■ Exercise prompt ■
Please copy out every line in the records below that includes the word "will".

■ Input material ■
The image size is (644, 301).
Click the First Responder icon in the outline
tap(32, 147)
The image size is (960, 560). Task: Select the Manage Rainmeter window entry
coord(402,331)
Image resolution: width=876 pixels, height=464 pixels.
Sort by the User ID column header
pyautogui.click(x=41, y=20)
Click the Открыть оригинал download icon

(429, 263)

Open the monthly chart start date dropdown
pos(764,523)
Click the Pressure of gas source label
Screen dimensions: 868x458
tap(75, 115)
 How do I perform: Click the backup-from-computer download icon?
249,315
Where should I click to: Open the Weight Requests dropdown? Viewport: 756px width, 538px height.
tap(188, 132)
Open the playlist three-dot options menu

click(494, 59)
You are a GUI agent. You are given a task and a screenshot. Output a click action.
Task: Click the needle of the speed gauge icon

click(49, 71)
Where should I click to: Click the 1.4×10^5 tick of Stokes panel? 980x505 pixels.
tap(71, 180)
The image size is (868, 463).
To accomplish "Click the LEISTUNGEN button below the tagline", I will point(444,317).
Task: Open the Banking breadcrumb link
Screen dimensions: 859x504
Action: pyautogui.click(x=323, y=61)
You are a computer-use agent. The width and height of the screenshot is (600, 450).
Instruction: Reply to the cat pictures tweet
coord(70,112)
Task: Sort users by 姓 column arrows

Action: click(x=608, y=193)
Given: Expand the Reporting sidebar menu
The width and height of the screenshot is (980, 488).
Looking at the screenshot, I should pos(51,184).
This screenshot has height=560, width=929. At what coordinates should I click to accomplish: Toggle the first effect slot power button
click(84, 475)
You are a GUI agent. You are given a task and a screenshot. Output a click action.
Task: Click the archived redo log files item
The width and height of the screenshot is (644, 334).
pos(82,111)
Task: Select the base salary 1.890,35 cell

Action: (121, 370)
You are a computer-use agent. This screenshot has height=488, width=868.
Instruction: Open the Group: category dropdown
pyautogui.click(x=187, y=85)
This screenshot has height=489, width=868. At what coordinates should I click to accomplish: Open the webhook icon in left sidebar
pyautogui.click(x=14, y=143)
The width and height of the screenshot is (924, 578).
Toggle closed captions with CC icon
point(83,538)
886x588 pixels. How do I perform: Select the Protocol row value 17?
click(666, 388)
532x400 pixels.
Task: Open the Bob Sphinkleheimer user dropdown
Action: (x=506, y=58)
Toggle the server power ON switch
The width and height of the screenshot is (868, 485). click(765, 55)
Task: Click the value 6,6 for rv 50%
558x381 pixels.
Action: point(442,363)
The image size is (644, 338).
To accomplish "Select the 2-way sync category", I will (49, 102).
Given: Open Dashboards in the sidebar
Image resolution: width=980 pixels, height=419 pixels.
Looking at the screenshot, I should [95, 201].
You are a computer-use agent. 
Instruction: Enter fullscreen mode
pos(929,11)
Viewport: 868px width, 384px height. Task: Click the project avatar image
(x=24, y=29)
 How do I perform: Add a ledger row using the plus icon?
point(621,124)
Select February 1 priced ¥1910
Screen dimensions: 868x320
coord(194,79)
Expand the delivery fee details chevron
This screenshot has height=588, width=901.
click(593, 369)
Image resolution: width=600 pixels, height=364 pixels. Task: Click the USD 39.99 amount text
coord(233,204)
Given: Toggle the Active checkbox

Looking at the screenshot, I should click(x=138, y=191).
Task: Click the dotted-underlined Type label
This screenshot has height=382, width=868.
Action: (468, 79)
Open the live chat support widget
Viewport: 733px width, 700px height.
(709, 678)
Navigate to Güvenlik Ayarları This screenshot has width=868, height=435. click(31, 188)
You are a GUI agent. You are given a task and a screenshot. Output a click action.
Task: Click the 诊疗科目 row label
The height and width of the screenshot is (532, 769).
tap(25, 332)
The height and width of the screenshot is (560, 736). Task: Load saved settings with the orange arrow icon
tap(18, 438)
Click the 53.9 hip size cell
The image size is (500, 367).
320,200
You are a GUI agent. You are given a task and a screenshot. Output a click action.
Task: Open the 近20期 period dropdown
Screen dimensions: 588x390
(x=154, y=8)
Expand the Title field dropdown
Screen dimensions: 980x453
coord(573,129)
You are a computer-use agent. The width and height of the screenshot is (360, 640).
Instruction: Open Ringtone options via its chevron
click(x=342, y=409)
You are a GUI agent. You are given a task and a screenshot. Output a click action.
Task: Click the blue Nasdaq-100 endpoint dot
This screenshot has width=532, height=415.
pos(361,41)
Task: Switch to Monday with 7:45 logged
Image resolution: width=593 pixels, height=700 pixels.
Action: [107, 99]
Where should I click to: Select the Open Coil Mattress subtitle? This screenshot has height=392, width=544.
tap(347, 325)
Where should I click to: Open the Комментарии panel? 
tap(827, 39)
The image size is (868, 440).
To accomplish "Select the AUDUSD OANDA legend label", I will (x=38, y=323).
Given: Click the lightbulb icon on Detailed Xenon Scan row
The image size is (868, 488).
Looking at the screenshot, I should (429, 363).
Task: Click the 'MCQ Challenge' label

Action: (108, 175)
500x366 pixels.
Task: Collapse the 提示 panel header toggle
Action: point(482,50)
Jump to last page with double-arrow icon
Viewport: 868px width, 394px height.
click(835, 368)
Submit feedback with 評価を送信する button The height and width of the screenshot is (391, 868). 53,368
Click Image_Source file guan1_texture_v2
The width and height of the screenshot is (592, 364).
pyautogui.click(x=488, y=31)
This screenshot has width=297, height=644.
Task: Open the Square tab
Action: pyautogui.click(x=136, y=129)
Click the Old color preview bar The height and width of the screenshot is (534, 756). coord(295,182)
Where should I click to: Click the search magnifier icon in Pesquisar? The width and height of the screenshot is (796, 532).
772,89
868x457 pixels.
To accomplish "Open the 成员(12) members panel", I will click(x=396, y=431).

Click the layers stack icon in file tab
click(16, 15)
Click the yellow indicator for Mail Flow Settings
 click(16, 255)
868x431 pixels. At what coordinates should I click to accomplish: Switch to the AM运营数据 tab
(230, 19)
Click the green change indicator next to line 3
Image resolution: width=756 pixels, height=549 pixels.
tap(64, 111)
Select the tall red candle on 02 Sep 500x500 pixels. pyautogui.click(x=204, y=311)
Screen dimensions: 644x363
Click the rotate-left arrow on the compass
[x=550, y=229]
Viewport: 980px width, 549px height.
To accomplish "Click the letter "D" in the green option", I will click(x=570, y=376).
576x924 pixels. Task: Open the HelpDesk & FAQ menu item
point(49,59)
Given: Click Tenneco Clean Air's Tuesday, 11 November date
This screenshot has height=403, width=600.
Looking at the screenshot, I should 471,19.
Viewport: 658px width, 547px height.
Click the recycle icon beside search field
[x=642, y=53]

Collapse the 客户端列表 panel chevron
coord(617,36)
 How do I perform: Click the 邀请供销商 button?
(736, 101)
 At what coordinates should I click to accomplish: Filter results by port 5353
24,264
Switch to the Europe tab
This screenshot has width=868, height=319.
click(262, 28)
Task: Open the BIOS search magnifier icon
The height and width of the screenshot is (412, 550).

■ Task answer ■
To accomplish "Click the LEISTUNGEN button below the tagline", I will point(444,317).
To accomplish "Select the 2-way sync category", I will (49, 102).
To accomplish "Select the AUDUSD OANDA legend label", I will (x=38, y=323).
To accomplish "Open the 成员(12) members panel", I will click(x=396, y=431).
To accomplish "Click the letter "D" in the green option", I will click(x=570, y=376).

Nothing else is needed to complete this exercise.